The distribution pie chart is below, but we can summarize it for you here:
- JSON won pretty handily with 31.7% of votes, which was not totally unexpected. If anything, we expected to see more people shipping logs in JSON. One person pointed out GELF, but GELF is really just specific JSON structure over Syslog/HTTP, so GELF falls in this JSON bucket, too.
- Plain-text / line-oriented log shipping is still popular, clocking in with 25.6% of votes. It would be interesting to see how that will change in the next year or two. Any guesses? For those who are using Logstash for shipping line-oriented logs, but have to deal with occasional multi-line log events, such as exception stack traces, we’ve blogged about how to ship multi-line logs with Logstash.

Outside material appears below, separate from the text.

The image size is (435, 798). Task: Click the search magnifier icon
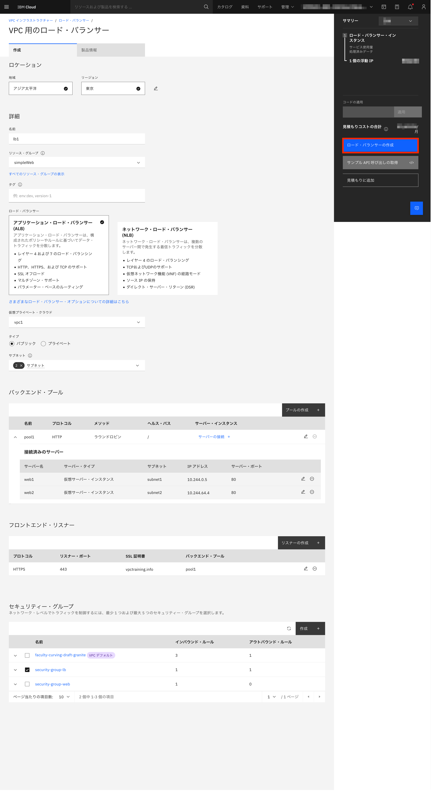pos(206,7)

- Syslog RFC5424 (the newer one, with structured data in it) barely edged out its older brother, RFC3164 (unstructured data). Did this surprise anyone? Maybe people don’t care for structured logs as much as one might think? Well, structure is important, as we’ll show later today in our Docker Logging webinar because without it you’re limited to mostly “supergrepping” your logs, not really getting insight based on more analytical type of queries on your logs. That said, the two syslog formats together add up to 25%! Talk about ancient specs holding their ground against newcomers!
- There are still some of people out there who aren’t shipping logs! That’s a bit scary! 🙂 Fortunately, there are lot of options available today, from the expensive On Premises Splunk or DIY ELK Stack, to the awesome Logsene, which is sort of like ELK Stack on steroids. Look at log shipping info to see just how easy it is to get your logs off of your local disks, so you can stop grepping them. If you can’t live without the console, you can always use logsene-cli!
Similarly, if your organization falls in the “Don’t ship them” camp (and maybe even “None of the above” as well, depending on what you are or are not doing) then — if you haven’t done so already — you should give some thought to trying a centralized logging service, whether running within your organization or a logging SaaS like Logsene, or at least DIY ELK.